WASHINGTON, D.C. – U.S. Senator Maria Cantwell, Chair of the Senate Commerce, Science, and Transportation Committee, today questioned Dr. Marcus Holzinger, Associate Professor of the Aerospace Engineering Sciences Department at the University of Colorado, Boulder regarding the role of universities in researching and developing systems to improve space situational awareness and effectively manage increasing space traffic and orbital debris.
The Senator’s exchange came during a Space and Science Subcommittee hearing chaired by Senator John Hickenlooper.
Below is a transcript of the exchange.
Cantwell: Thank you, Senator Hickenlooper and thank you and Senator Lummis for holding this important hearing. Thank you to all the witnesses who are here. This is a very important topic for many companies in the Pacific Northwest because we're continuing to focus on space in so many different ways. We like to think that we're the Silicon Valley of space issues. I think I've mentioned even in this committee, I met people who told me they were working on materials for a space hotel. I thought they meant like in your backyard, giving you more space, so your relatives could come and visit -- like an REI solution. They said, “No, up there. I'm working on materials for up there.” Okay. So let's just say that people are planning ahead in the Pacific Northwest. So Dr. Holzinger, when you’ve been having this discussion about traffic and traffic management, and I'm a firm believer in using all the information we can to develop a system for that, because we're going to need to but what can our universities do now? What is the appropriate role for some of these institutions that could help you know, in in in doing this?
Holzinger: thank you, Senator Cantwell, our universities have a couple of critical roles in this activity. Principally, especially the R1 research universities, are activities centered around researching the fundamental basic research and developing technologies that enable SSA, STM and improve those activities. So basic research and applied research to do those things.
Another aspect of our endeavor in this front is to train the workforce. So that means training master's students, PhD students to perform these activities. And anecdotally, I might offer that across the country, approximately 300 PhD students are graduated in aerospace each year, but only a small fraction of those are actually in space. We've already heard from one Senator before that it's difficult to find engineers that are sufficiently trained in this activity. And that's a challenge, you know, of course that we face. That, of course, relates to our previous activity and research. Traditionally, PhD students are funded on research for five, six years. And, you know, continuity of funding for that research is a critical element of that activity.
Cantwell: What would you think that study would look like? Or what would that degree be called?
Holzinger: So that degree, sits pretty squarely in what I would imagine to be aerospace engineering. And turns out that the University of Colorado actually already has a graduate certificate on space domain awareness that ties together many of these aspects. Some of those aspects are physics based. Some are more information theory and controls based, and others tie into things like human factors and how operators can actually interpret what's going on up on orbit and make sense out of those things.
Cantwell: Well, now the deputy at NASA, Pam Melroy, she's basically said that this is a situation that's getting dire. So we've had a lot of commercial activity in the last 10 days.

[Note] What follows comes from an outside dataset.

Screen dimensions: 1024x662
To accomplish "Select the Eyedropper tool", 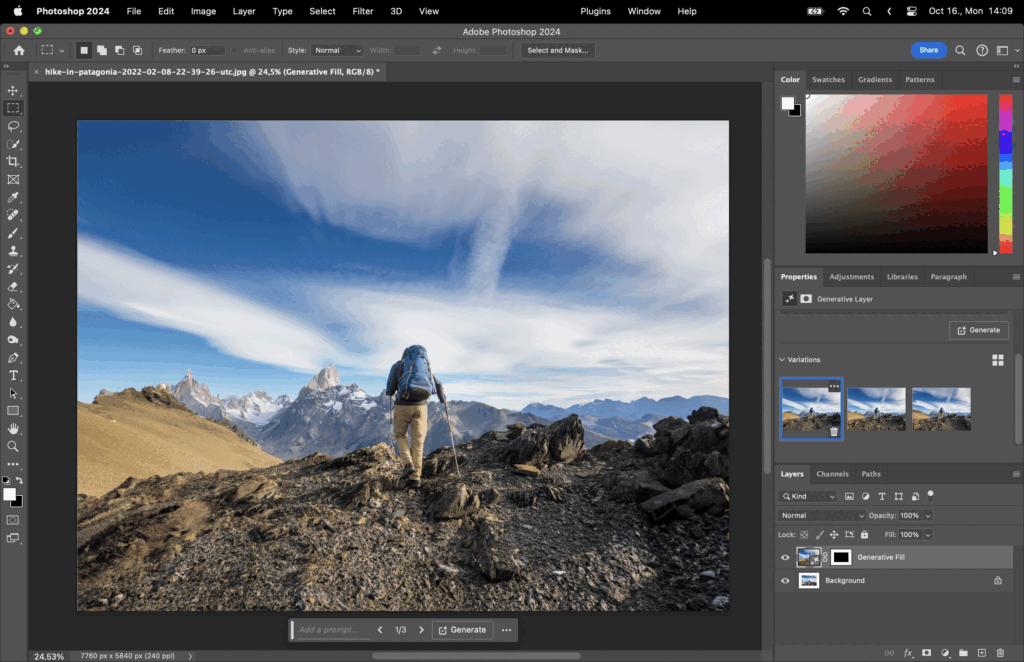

So what do you think the commercial space perspective is on this issue?
Holzinger: Can you repeat that last part?
Cantwell: As we have people who are planning activities, and as the Deputy Director is calling it, we need a reliable space traffic system and the situation is getting dire. How do you think about where we are with commercial activity and this issue and the urgency of getting something done?
Holzinger: So in my opening statement, I'll repeat some of these some of these statements. It's both inspiring and terrifying. What the commercial space industry is doing, it's inspiring, because it's an excellent thing. Right? It's, it's an excellent avenue to grow our economy. And there's a lot of future potential and prosperity that we have the potential to reap in the future. It's terrifying in the sense that the current standards and methodologies that that we use, stem ultimately from the 60’s 70’s and 80’s, and haven't really leveraged the modern techniques that have been developed over the past couple decades.
And so from a university perspective, you know, I think that the best thing that we can do is to improve those means, methods and techniques, and to have as much of transparency and open information about those activities as possible on the commercial front.
Cantwell: And then identifying the type of technology we need, because if we're talking about smaller objects, and it's hard to track or hard to track their telemetry of how fast they're going, is that what we need?
Holzinger: Absolutely. So elements of that in terms of infrastructure include things like more sensors with better detection thresholds, the ability to collect and fuse that information in close to real time. The ability to fuse that information also with current space weather and to be able to issue indications and warnings of potentially deleterious effects.
Cantwell: Thank you. Thank you, Mr. Chairman. Thank you again for this hearing.